ARNI potential treatment for apparent resistant hypertension in HFpEF
Sacubitril–valsartan as a treatment for apparent resistant hypertension in patients with heart failure and preserved ejection fraction
Introduction and methods
The majority of patients with HFpEF have a history of hypertension [1-3]. Moreover, hypertension is often difficult to control in this patient population despite use of multiple antihypertensive medications [4,5]. Resistant hypertension is therefore common in patients with HFpEF. In the PARAGON-HF trial, more than 95% of patients had a history of hypertension [6,7]. This post-hoc analysis of the PARAGON-HF trial investigated the association between apparent resistant hypertension and outcomes in HFpEF and studied the effect of neprilysin inhibition on blood pressure in patients with HFpEF and apparent resistant hypertension.
PARAGON-HF was a phase III randomized trial which compared treatment with sacubitril/valsartan vs. valsartan on outcomes in patients with HFpEF. A total of 4795 patients were included in the current analysis. Included patients had NYHA functional class II-IV, LVEF ≥45%, elevated natriuretic peptide concentration, evidence of structural heart disease, and were treated with a diuretic. Patients with SBP >180 mmHg, SBP <110 mmHg, eGFR < 30 mL/min/1.73 m², and serum potassium >5.2 mmol/L were excluded. Patients with SBP>150-180 mmHg were excluded, unless they received three or more antihypertensive agents. Patients first entered two run-in periods consisting of valsartan 80 mg b.i.d. for 1-2 weeks, and sacubitril/valsartan 49/51 mg b.i.d. for 2-4 weeks. Patients were then randomized in a 1:1 ratio to receive either sacubitril/valsartan (target dose 97/103 mg b.i.d.) or valsartan (target dose 160 mg b.i.d.). Of note: plasma exposure of valsartan 103 mg in sacubitril/valsartan is equivalent to 160 mg of the standard valsartan formulation. 15.2% (n=731) had apparent resistant hypertension (defined as SBP ≥140 mmHg [≥135 mmHg if diabetes], despite treatment with valsartan, a calcium channel blocker, and a diuretic). 2.8% (n=135) of patients had apparent MRA-resistant hypertension (defined as SBP ≥140 mmHg [135 mmHg if diabetes], despite treatment with valsartan, a calcium channel blocker, a diuretic, and MRA). The primary composite outcome was first and recurrent HF hospitalizations and CV death. Median follow-up was 35 (IQR 30-41) months.

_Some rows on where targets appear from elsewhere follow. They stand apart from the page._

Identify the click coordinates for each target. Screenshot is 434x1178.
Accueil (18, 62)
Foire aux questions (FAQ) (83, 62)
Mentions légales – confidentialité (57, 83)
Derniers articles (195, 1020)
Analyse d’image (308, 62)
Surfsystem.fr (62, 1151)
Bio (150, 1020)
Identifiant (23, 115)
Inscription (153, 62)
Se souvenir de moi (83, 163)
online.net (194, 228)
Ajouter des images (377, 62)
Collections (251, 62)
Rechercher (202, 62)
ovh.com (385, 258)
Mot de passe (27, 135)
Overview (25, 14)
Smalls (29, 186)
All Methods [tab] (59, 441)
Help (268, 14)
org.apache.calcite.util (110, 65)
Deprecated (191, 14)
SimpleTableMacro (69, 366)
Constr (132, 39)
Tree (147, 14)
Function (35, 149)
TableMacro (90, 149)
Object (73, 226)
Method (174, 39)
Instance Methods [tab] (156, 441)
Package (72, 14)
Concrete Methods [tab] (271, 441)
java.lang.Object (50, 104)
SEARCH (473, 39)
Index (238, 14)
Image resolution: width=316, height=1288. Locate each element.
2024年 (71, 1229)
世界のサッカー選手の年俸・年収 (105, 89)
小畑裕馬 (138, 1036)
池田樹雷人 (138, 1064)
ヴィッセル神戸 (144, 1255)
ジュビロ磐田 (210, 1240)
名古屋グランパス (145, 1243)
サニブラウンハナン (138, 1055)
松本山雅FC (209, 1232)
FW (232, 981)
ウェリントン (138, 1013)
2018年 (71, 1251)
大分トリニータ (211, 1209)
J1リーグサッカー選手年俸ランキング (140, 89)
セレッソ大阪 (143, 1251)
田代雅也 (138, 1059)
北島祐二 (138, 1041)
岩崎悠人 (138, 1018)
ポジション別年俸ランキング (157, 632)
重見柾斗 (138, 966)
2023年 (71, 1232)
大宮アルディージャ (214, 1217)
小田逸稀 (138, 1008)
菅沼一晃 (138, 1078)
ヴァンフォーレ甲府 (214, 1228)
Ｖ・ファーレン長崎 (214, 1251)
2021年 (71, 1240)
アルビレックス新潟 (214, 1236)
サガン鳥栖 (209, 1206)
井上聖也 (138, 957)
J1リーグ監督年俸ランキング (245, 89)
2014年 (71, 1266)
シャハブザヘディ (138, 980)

- The primary outcome of first and recurrent HF hospitalizations and CV death occurred more often in patients with apparent resistant hypertension compared to those with controlled blood pressure (17.3 [95%CI 15.6-19.1] vs. 13.4 [95%CI 12.7-14.3] per 100 person-years), with an adjusted rate ratio of 1.28 (95%CI 1.05-1.57). This was driven by a greater risk of HF hospitalization as risk of CV death was not different between treatment groups.
- In patients with apparent resistant hypertension, sacubitril/valsartan reduced SBP to a greater extent than valsartan. Differences between treatment groups were -4.8 (SE -7.0 to -2.5) mmHg at week 4 (change from end of valsartan run-in to week 4) and -3.9 (SE -6.6 to -1.3) mmHg at week 16. In patients with apparent MRA-resistant hypertension, the between group differences were -8.8 (SE -14.0 to -3.5) mmHg at week 4 and -6.3 (SE -12.5 to -0.1) mmHg at week 16.
- The proportion of patients with apparent resistant hypertension achieving a controlled SBP by week 16 was significantly greater in the sacubitril/valsartan group compared to the valsartan group (47.9% vs. 34.3%, adjusted OR 1.78, 95%CI 1.18-5.89). This was also observed in patients with apparent MRA-resistant hypertension (45.6% vs. 28.4%, adjusted OR 2.63, 95%CI 1.18-5.89).
- Elevation of serum creatinine and potassium was less common, while hypotension was more common, with sacubitril/valsartan compared with valsartan in patients with apparent resistant hypertension.
This post-hoc analysis of PARAGON-HF suggests that sacubitril/valsartan is an effective and safe treatment of apparent resistant hypertension and apparent MRA-resistant hypertension. These results warrant further investigation in a prospective hypertension trial in patients with resistant hypertension.